How bad can health reporting get?

A couple of years ago, a number of us raised concerns about an “investigative reporter” at a Detroit television station.  At the time I noted that investigative reporters serve an important role in a democracy, but that they can also do great harm, as when Channel 7’s Steve Wilson parroted the talking points of the anti-vaccine movement.  Wilson has since been canned but apparently, not much has changed.  While performing my evening ablutions, I stumbled upon the latest abomination.

The story is about a surgeon turned faith healer.  I can think of about a half-dozen different ways to make an interesting story out of this.  But Channel 7, rather than doing the harder but more interesting story about the chicanery of faith healers, presented an infomercial.
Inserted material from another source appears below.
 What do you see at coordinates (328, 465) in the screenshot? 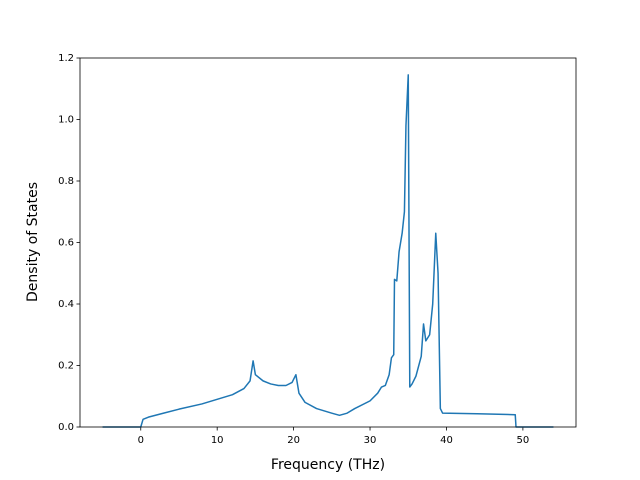
I see `x-axis-label: Frequency (THz)` at bounding box center [328, 465].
Dr. Issam Nemeh claims to be a surgeon and anesthesiologist.  I don’t know how much he charges for that sort of work, but he charges twenty dollars a ticket for his faith healing services.  The deceptions used by faith healers have been well-documented elsewhere but one of their methods, like all altmed folks, is to claim to have cured a self-limited condition.  One of the conditions whose improvement the reporter credited to Nemeh was optic neuritis.  The report incorrectly calls optic neuritis a form of multiple sclerosis.  Optic neuritis is a common manifestation of MS, but it is also common in isolation.  In either case, it often improves spontaneously or with medication.  Like many alternative medicine gurus, Nemeh can take advantage of the natural history of a disease by taking credit for its natural remission.
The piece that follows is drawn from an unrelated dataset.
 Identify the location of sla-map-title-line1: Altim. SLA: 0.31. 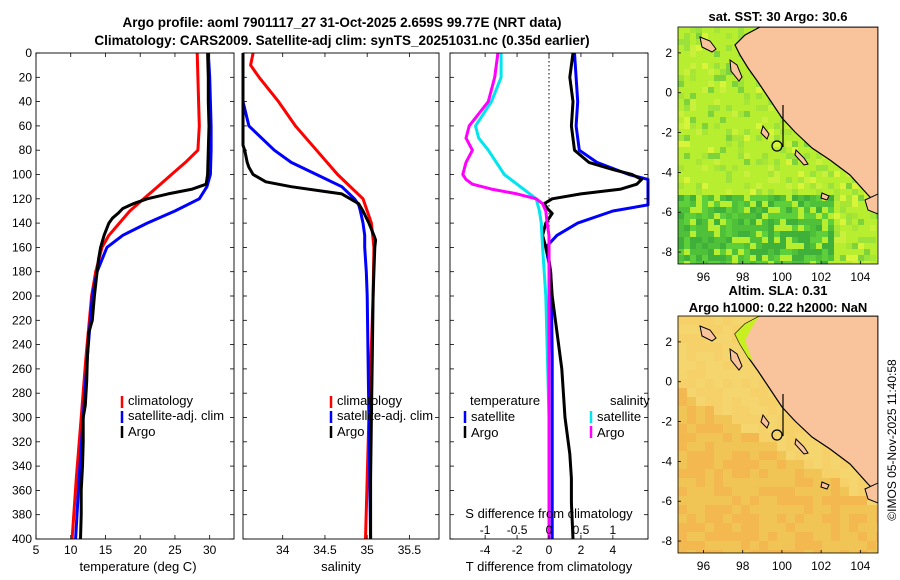
(778, 290).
And he is an altmed guru, not some conventional doc with a religious streak.  In addition to his faith-healing business, Issam runs a medical practice.  The news report calls him a “certified” surgeon, anesthesiologist, and acupuncturist.  I’m not sure what that means.  He is licensed to practice medicine by the state of Ohio.  He is not, however, certified by any board listed by the American Board of Medical Specialties.  But a medical license lets you treat  just about anything, and according to the first hit on google, that’s just what he does, offering treatment to “all patients with any type of physical, mental or emotional disorder.”  This includes children.  Dr. Nemeh offers two types of treatments: “meridian regulatory acupuncture” (tranlation:  ”some impossible, lucrative needle thing that suckers will pay out of pocket for”) and faith healing (translation: “some impossible, lucrative talky thing that suckers will pay out of pocket for”).  He may be licensed to practice medicine, and Ohio may recognize acupuncture as something “medical”, but in the educated opinion of this internist, what he does has nothing to do with the practice of medicine.

Nemeh is a shaman.  He uses the smoke and mirrors of some sort of acupuncture machine on any condition in any patient.  This is a hallmark of quackery—claiming that one modality can treat anything, when really, it’s most efficient effect is to remove money from the pockets of its victims.  But Nemeh is pretty damned cleaver.   Some folks like modern-sounding shamanism, with its needles hooked up to bells, whistles, and pretty lights.  But others prefer that old time religion, and Nemeh’s got that covered with his faith heeling business.

I have rarely seen such an efficient combination of modern and ancient healthcare thievery (in, of course, my humble opinion).   And despite the execrable nature of TV health reporting, I have never seen such a credulous infomercial presented as news.

Shame on you Dr. Nemeh, and shame on you Channel 7.